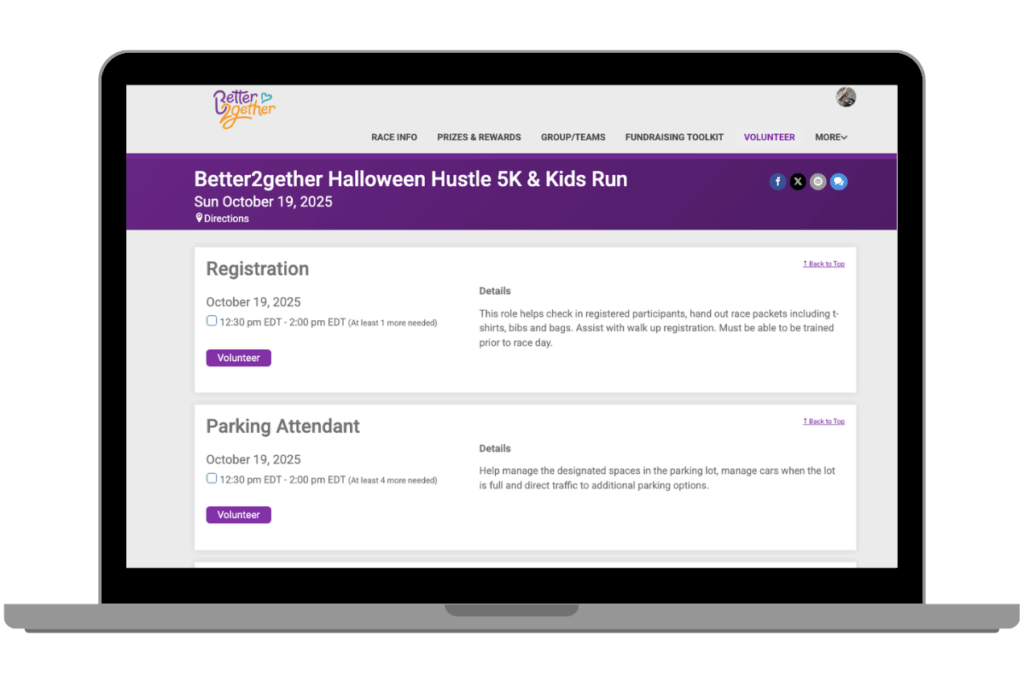This screenshot has width=1024, height=683.
Task: Check the Registration 12:30 pm shift checkbox
Action: point(212,321)
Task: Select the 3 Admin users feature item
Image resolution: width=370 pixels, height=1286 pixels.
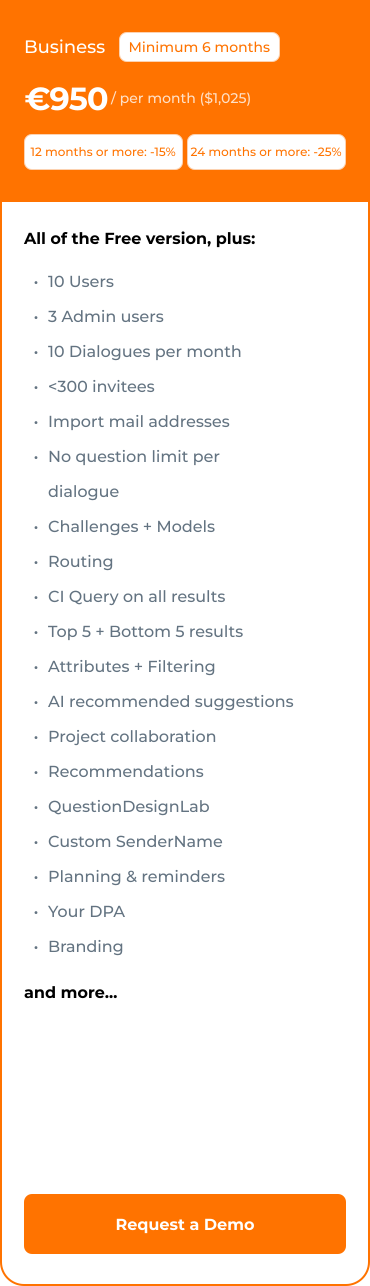Action: click(106, 316)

——

## TO DO
Format everything from the line containing "Task: Select the 3 Admin users feature item" down to the end of the data as a Markdown table with the columns Row and Line, numbering each line and skipping blank ones. Leave the pictures out.

## COMPLETE ANSWER
| Row | Line |
|---|---|
| 1 | Task: Select the 3 Admin users feature item |
| 2 | Image resolution: width=370 pixels, height=1286 pixels. |
| 3 | Action: click(106, 316) |